### What you should do
Give back exactly the line containing "Where should I" and all that follow it in the data below, with the pictures left out.

+ + +

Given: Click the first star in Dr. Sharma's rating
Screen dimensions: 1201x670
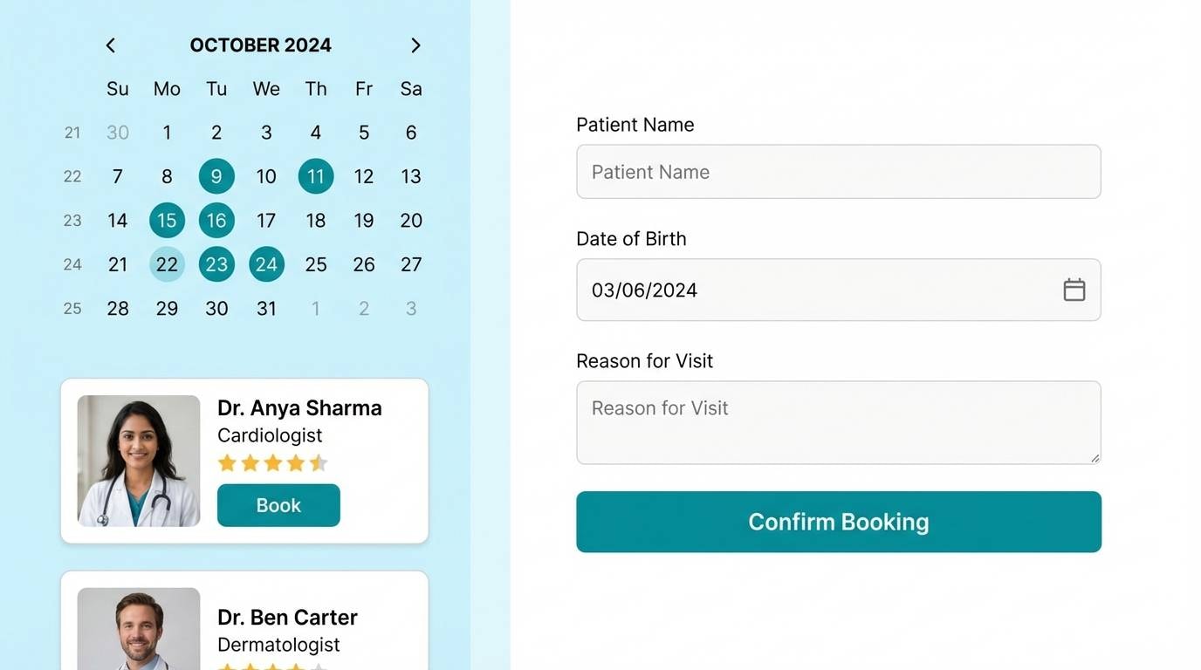Looking at the screenshot, I should tap(227, 462).
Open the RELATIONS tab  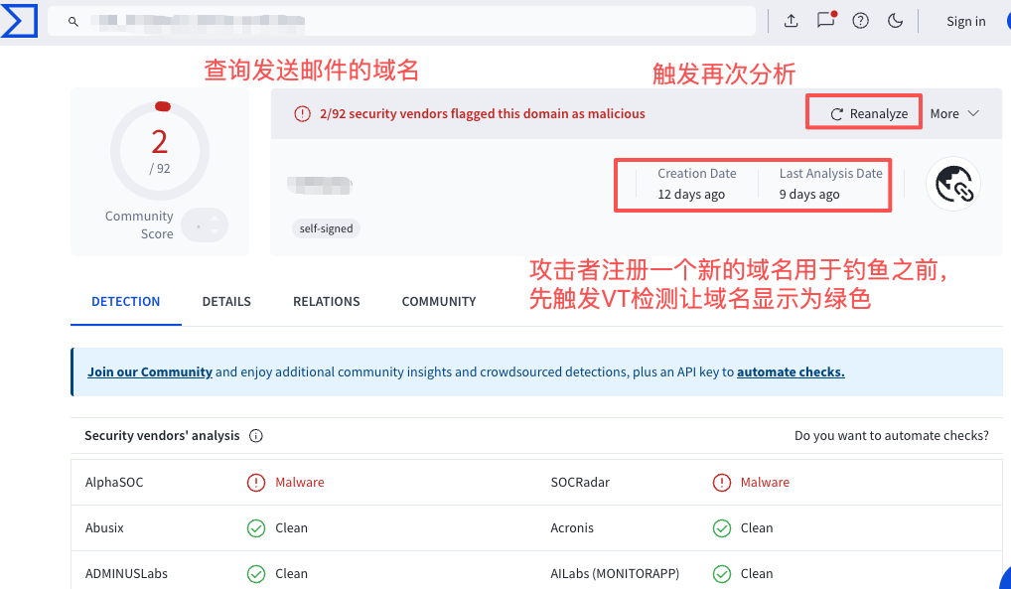click(327, 302)
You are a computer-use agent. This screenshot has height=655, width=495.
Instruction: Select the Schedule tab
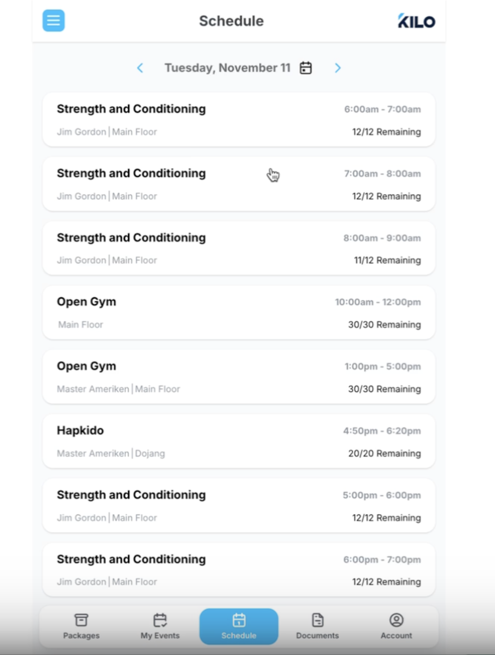coord(239,626)
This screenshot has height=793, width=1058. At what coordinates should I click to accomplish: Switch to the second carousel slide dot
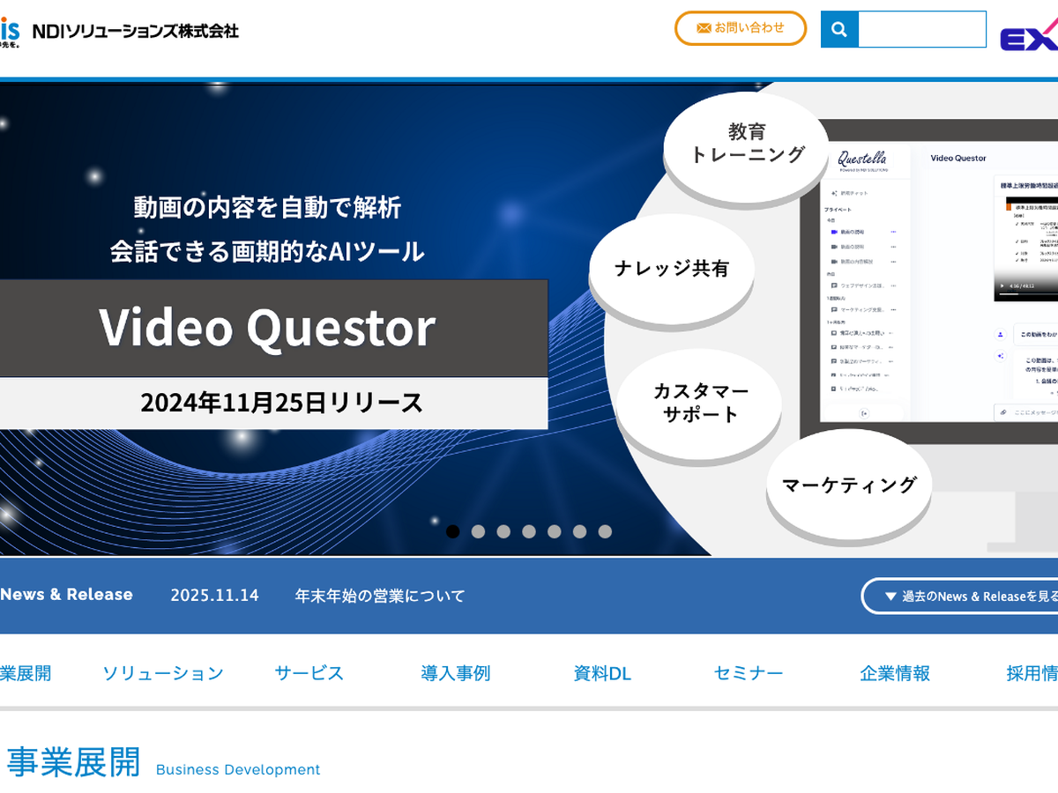click(478, 531)
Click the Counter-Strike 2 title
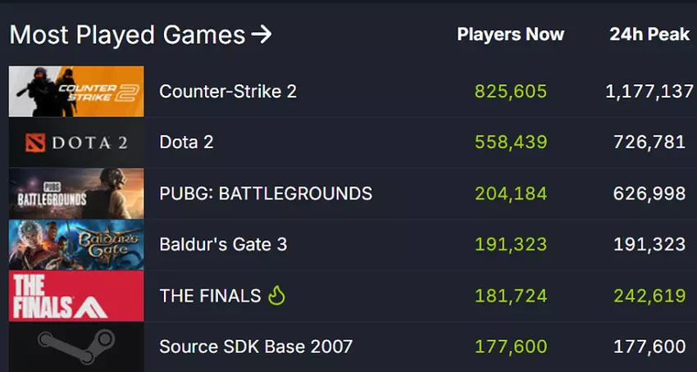This screenshot has width=697, height=372. 228,91
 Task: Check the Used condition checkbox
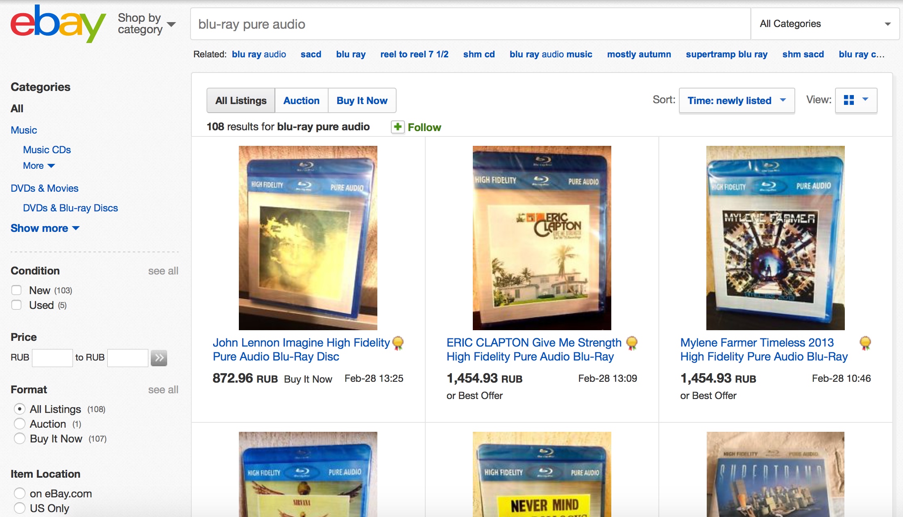16,305
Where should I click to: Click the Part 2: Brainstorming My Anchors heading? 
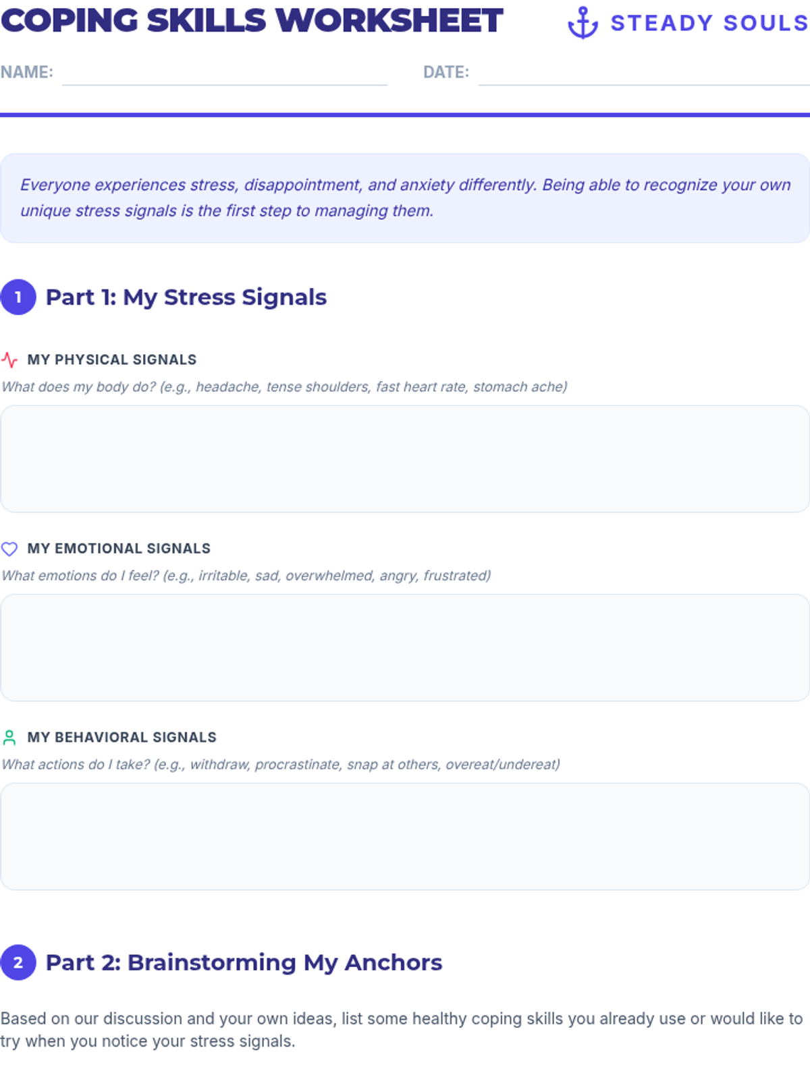point(244,962)
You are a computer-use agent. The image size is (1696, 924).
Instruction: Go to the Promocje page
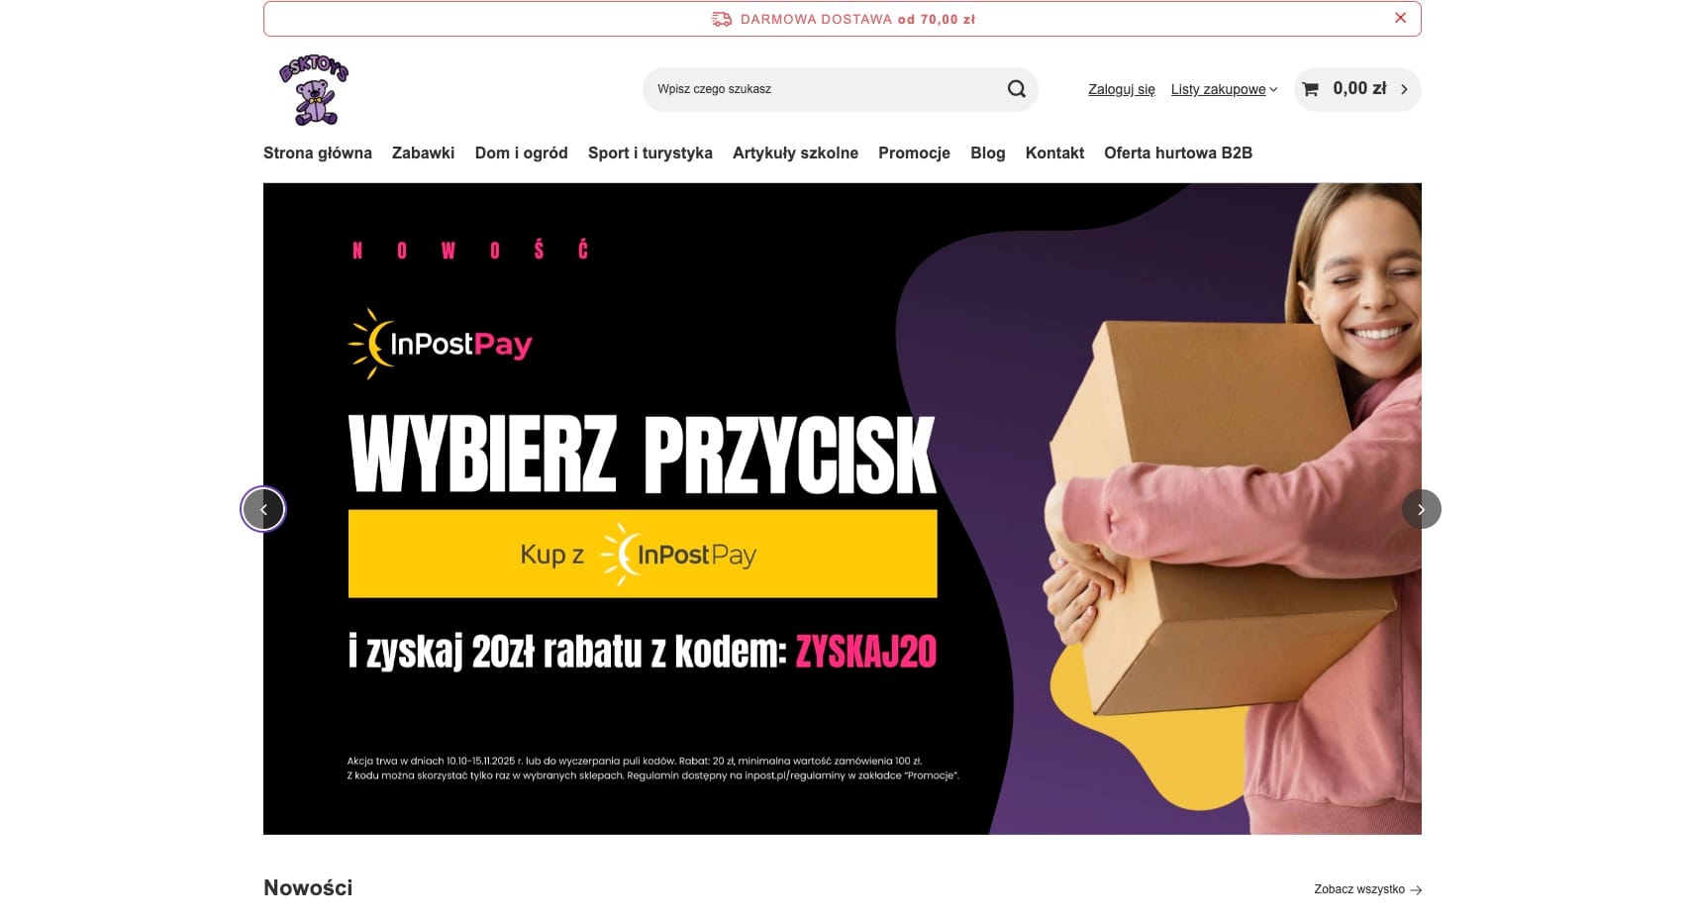(914, 153)
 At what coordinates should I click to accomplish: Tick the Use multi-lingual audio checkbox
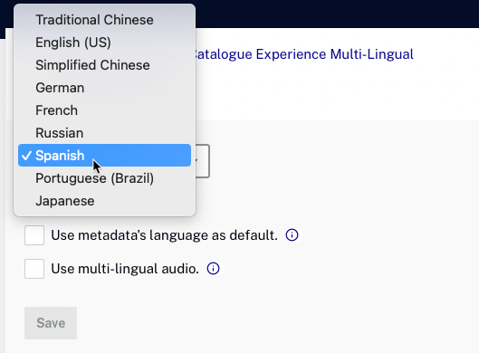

+ + +

### Exercise output
Where should I click to: Click the Part 2: Brainstorming My Anchors heading? 
point(244,962)
You are a computer-use agent. The image size is (1696, 924).
Instruction: Go to the Promocje page
(914, 153)
 At what coordinates should I click to accomplish: Tick the Use multi-lingual audio checkbox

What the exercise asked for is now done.